◆ ACTIVIDADES
(a) Responde según el extracto sobre la romantización de las tragedias:
(i) ¿Qué día se echaban de menos las redes sociales?
(ii) ¿Dónde estaba atrapada la abuela?
(iii) ¿En qué lugar se sobrevive así todo el año?
(b) Prosigue el extracto sobre la romantización de las tragedias a partir de su última oración.
[EXTRACTO PROPORCIONADO]
El signo de los tiempos decide romantizar las tragedias, sobre todo si suceden cuando le toca gestionarlas al Gobierno de nuestro color. Qué extraordinario ejercicio de funambulismo ideológico convertir la pobreza y la mala gestión en un retiro espiritual promocionado por las redes sociales. Sí, esas que el lunes echábamos de menos y hoy dilapidamos como símbolo del capitalismo salvaje, cómo no, en un post de Instagram. El problema era el wifi, decían. Hemos visto la luz en las tinieblas, entendían, extasiados de calle, sin importar que la abuela estuviese sola, atrapada en un ascensor, tan orgullosos de vivir un día, dicen, como sobreviven en la Cañada Real todo el año.
[/EXTRACTO PROPORCIONADO]
[REGISTROS EXTRAÍDOS]
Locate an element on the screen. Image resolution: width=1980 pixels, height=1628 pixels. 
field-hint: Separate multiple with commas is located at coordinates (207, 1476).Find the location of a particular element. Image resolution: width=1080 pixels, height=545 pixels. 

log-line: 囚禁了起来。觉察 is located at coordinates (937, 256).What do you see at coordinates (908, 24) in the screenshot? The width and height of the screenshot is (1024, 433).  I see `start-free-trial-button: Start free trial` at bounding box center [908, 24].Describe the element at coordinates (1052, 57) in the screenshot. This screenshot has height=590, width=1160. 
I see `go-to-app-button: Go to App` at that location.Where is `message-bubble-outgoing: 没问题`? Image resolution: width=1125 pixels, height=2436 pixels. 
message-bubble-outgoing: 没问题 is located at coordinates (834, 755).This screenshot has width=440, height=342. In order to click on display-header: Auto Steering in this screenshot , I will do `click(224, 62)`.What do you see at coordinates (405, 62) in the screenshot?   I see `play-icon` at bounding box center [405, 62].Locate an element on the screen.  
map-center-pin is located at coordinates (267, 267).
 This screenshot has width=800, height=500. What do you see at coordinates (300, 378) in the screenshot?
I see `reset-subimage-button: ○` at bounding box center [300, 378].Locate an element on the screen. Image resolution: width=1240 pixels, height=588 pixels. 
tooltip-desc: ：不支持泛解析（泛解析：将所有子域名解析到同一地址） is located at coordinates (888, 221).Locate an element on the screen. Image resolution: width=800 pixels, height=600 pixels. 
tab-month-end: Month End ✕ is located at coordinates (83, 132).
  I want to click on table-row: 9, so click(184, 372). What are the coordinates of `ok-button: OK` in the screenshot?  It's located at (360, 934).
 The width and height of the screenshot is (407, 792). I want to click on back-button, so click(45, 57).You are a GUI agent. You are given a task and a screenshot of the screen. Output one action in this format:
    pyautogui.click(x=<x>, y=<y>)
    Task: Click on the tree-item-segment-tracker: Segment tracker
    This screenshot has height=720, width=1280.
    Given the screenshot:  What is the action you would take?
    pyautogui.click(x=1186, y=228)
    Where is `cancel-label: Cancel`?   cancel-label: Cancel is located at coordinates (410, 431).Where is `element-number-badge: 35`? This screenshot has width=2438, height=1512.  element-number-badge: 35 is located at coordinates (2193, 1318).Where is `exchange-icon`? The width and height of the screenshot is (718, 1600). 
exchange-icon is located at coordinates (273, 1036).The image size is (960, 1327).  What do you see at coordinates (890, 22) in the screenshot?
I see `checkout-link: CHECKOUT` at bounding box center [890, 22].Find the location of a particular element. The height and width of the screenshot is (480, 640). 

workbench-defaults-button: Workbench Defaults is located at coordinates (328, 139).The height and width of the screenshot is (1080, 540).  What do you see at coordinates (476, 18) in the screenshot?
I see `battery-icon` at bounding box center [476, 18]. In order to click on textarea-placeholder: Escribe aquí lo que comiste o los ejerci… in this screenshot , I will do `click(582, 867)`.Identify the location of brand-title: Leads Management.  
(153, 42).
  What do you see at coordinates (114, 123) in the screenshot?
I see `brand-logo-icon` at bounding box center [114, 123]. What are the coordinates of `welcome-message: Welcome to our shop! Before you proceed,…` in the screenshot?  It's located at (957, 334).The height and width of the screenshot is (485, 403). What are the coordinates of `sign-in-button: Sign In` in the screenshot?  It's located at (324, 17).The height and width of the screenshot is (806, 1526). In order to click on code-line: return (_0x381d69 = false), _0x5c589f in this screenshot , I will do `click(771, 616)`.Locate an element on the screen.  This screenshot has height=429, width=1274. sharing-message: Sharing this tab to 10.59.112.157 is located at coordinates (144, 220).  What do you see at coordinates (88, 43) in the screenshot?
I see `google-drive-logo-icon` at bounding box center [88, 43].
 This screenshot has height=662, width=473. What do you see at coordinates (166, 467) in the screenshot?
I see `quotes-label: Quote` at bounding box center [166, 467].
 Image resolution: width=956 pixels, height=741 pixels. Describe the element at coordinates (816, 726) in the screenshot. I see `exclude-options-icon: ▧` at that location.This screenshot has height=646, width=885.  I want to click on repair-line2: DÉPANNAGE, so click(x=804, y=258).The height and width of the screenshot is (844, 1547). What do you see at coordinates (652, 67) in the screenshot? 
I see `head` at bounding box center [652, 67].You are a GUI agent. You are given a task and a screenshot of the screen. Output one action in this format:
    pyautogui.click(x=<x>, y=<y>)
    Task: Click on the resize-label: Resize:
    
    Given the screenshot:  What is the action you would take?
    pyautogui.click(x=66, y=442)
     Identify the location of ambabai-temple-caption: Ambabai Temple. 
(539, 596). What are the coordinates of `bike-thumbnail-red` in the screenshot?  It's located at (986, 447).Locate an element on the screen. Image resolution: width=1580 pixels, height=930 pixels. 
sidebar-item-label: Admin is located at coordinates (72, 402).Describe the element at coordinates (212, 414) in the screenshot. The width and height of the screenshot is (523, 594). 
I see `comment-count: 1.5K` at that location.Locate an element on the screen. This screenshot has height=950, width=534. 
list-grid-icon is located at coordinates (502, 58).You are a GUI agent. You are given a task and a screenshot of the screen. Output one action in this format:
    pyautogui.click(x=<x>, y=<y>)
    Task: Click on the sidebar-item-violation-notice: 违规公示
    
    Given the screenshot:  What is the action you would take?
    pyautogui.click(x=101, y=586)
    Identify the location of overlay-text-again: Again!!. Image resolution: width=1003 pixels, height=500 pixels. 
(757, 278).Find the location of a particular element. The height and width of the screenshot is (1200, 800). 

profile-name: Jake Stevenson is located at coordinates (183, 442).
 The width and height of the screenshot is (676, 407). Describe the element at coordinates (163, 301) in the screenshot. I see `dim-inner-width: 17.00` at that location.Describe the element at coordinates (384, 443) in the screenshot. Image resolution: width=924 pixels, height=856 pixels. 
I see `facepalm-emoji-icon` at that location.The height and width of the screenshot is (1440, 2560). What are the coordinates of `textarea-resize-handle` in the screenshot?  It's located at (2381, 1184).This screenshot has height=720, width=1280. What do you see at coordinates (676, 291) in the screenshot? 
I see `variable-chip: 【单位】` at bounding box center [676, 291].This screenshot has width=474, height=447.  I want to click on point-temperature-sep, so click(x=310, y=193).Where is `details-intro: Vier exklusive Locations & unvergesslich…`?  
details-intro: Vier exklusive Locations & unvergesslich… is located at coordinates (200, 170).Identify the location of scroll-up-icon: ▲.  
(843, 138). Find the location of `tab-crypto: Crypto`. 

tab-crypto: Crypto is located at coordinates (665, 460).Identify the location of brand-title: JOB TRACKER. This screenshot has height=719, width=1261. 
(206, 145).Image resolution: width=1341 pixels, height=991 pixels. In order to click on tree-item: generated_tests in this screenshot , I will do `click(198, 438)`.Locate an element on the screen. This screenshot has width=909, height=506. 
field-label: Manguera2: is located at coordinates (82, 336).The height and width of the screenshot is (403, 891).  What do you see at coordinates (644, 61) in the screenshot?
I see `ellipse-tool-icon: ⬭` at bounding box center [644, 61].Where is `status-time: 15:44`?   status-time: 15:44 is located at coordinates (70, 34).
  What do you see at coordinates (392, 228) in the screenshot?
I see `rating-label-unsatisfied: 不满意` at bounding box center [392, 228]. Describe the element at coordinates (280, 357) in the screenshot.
[/REGISTROS EXTRAÍDOS]
◆ RESULTADOS EN ORDEN
(a)
(i) El lunes.
(ii) En un ascensor.
(iii) En la Cañada Real.

(b)
En eso nos hemos convertido, en un país incapaz de asegurar el servicio eléctrico, pero que celebra con entusiasmo no saber los motivos del apagón una semana después. Eso es lo que somos, una sociedad que no exige responsabilidades, que asume como algo normal que los que gestionan nuestras vidas, la luz, los servicios meteorológicos, las emergencias cuando ocurre una tormenta, son hidalgos modernos con un titulito por espada, muchas fotografías de reuniones y actos públicos y poca resolución en los momentos importantes. Pronto harán chistes con nuestra situación y enunciarán que pagamos los impuestos de Dinamarca pero tenemos los servicios de Burundi.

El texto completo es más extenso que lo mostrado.